In both cases there were the customary VVIP visits to the sites, followed by the usual announcements of monetary relief for the families of those killed and injured, accusations by rival political camps against each other (of course after self-righteously claiming that there is no intention to politicise the issue), and the announcement of the setting up of a “high-level” enquiry committee or a judicial commission.
All true to form. However, as though to relieve the tedium of the routine, there were some elements of dark humour, wholly unintended. While the flyover collapse was variously attributed to the hand of God, in the case of the Kollam fireworks fiasco, the State government has petitioned the Centre to declare the incident as a ‘national calamity’.
There unfortunately is a common thread linking such disasters taking place with sickening regularity in this country: a nation- wide proclivity to cut corners, flout rules and regulations and laws. One needs to only look at the chaos that goes by the name of traffic in any our cities and towns to realise the enormity of this problem.
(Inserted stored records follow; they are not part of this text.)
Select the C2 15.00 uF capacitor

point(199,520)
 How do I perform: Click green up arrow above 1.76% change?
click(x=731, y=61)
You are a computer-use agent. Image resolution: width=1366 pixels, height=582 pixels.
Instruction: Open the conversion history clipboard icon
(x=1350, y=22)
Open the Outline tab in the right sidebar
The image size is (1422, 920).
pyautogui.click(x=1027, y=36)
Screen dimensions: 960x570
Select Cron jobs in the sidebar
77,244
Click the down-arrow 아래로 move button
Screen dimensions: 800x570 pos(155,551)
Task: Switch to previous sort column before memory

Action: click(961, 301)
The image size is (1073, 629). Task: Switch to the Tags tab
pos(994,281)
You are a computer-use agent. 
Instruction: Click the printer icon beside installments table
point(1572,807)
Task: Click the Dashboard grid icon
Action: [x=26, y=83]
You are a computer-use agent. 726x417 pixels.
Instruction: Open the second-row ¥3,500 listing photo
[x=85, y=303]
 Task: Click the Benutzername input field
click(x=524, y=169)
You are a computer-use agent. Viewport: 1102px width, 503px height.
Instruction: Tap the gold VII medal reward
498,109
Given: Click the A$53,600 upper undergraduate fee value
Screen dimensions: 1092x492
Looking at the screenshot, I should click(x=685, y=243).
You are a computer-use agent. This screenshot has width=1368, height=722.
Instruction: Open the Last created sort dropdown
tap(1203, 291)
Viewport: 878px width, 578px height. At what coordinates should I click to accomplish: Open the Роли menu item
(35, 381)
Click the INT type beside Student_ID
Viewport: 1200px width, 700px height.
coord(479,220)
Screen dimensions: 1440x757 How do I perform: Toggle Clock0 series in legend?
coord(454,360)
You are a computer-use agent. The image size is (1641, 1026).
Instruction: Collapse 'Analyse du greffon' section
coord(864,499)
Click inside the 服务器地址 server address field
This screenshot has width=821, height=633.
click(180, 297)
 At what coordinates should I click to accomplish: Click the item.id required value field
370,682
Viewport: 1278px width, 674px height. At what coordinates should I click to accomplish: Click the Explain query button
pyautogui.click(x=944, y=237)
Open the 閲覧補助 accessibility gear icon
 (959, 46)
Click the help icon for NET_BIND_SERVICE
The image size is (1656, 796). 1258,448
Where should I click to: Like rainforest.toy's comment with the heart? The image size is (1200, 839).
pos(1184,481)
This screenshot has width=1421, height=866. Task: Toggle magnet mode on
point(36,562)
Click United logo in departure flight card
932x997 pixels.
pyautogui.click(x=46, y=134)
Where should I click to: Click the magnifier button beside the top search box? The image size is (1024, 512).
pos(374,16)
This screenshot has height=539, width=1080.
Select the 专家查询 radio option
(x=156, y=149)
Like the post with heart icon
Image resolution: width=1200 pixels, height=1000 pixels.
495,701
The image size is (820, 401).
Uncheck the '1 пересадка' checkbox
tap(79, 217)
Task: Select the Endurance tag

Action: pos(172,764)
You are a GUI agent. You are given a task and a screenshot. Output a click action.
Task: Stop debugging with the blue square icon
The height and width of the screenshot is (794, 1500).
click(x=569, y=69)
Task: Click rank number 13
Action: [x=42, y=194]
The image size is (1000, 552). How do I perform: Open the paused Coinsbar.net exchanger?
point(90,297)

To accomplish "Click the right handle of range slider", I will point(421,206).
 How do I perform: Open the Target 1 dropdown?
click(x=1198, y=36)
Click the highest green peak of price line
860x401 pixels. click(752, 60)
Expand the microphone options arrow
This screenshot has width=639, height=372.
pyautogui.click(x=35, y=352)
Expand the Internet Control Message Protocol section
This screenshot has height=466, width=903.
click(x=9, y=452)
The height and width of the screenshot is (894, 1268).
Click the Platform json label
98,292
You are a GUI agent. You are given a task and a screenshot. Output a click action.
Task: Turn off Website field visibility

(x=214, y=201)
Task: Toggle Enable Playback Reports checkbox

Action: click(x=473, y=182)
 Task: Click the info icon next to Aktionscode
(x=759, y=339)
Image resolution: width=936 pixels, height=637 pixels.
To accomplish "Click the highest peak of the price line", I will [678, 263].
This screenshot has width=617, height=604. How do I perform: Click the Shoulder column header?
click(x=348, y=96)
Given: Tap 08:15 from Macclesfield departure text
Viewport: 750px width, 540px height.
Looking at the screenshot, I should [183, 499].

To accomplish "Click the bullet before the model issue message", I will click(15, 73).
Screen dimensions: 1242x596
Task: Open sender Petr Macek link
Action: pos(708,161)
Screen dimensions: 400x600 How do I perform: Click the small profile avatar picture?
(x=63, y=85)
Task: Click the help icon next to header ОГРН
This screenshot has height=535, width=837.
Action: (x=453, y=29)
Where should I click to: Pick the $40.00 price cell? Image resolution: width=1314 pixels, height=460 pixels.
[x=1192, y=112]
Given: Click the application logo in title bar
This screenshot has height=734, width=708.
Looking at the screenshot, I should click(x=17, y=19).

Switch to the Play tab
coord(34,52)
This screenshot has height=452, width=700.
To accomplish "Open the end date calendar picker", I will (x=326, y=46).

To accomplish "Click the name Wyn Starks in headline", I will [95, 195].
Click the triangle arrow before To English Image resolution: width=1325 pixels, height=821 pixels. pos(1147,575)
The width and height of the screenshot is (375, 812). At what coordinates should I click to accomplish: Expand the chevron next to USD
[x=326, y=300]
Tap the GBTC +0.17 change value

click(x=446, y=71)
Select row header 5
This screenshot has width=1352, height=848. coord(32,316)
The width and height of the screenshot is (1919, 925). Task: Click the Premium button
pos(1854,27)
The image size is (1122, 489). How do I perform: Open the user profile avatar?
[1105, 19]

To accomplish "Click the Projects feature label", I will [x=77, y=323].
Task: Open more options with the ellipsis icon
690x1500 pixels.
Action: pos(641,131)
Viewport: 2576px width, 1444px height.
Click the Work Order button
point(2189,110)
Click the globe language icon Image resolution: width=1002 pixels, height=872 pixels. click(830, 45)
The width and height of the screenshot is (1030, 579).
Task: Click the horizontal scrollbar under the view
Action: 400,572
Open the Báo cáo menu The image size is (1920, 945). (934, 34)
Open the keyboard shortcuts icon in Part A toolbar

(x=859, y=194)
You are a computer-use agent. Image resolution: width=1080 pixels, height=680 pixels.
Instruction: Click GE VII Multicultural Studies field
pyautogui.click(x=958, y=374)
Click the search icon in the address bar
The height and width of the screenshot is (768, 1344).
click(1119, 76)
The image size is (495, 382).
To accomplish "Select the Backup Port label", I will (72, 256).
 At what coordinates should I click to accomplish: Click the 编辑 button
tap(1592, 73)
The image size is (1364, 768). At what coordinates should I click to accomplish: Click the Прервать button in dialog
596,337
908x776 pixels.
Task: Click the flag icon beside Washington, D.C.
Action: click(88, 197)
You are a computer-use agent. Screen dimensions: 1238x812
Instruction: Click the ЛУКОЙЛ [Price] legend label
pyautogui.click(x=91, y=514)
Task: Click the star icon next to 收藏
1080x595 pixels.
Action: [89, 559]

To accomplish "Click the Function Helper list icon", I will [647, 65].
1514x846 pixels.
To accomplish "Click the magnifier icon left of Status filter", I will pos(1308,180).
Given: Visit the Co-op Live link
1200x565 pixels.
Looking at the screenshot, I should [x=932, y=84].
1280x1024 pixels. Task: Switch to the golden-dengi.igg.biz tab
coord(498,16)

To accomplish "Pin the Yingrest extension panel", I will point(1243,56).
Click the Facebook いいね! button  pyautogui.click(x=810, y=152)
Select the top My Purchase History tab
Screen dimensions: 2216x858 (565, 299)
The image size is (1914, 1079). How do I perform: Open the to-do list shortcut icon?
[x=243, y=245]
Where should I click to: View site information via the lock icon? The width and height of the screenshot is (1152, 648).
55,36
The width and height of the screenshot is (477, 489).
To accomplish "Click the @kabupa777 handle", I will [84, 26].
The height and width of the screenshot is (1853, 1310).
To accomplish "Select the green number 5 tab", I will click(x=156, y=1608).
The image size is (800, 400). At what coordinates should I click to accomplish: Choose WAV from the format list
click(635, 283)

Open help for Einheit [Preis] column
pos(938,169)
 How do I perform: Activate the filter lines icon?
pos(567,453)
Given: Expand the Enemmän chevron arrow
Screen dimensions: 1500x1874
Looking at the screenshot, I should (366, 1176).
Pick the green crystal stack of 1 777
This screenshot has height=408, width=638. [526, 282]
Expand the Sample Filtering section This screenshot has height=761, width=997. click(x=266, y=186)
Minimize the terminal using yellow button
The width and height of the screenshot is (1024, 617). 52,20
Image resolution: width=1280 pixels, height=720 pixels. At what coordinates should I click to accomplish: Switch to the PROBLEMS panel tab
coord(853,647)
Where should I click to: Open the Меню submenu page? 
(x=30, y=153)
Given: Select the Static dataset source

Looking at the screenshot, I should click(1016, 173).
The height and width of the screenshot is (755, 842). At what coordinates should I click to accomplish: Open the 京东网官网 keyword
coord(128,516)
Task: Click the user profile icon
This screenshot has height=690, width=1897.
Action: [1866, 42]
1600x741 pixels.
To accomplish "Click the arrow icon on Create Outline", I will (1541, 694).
The ace Formula One driver Sebastian Vettel is reported to have remarked some years ago that he felt much safer driving in a Formula race than driving on Indian roads.
Why does a Vettel “feel” safer driving like crazy on a racing circuit with a dozen others in hot pursuit than driving on Indian roads? Because he knows that on the racing circuits, strict standards of driving and road surfacing are enforced, factors that reduce the chances of mishaps to the minimum.
Yet, those of us who venture out each day in various vehicles on our chaotic roads, or even as pedestrians, do not lose sleep over the fact that our chances of getting injured or killed are far greater than that of a Formula One driver on the racing circuit.
We also conveniently overlook the fact that this risk is largely the result of our collective indiscipline on the roads. Even as we jump traffic lights, cut across lanes, overspeed, overload, overtake, zoom past on two-wheelers minus helmets and indulge in various other reckless and suicidal acts in exercise of our freedom, we self-righteously curse that ubiquitous villain, the government, for not doing enough to improve safety on roads.
Perhaps the most glaring example of myopic risk perception concerns fire safety. If even a fraction of the passion and sense of outrage exhibited after every tragic fire accident is directed towards ensuring that fire safety norms are strictly adhered to while constructing a building and utilising it later, such accidents may become a rarity.
But the reality is that a minuscule proportion of our buildings, commercial or residential, meet fire safety standards. Yet we have no qualms about entering into, working or living in such buildings. There are no agitations or fasts to highlight building safety violations.
The safety standards that we so strongly advocate in the public domain are conveniently ignored in our various ‘private’ activities. Consequently, risk-taking and rule-flouting is largely privatised, throwing the responsibility for dealing with the consequences of reckless and risky behaviour into the public domain.
The Kerala government’s plea to declare the Kollam disaster a national calamity may appear to be exaggerated, but it is indeed appropriate. But not for the reasons that have been adduced: it exposes the real national calamity, which is the extent to which we have travelled down the road to becoming a “post- mortem nation” and consequently one of the most accident- prone societies in the world.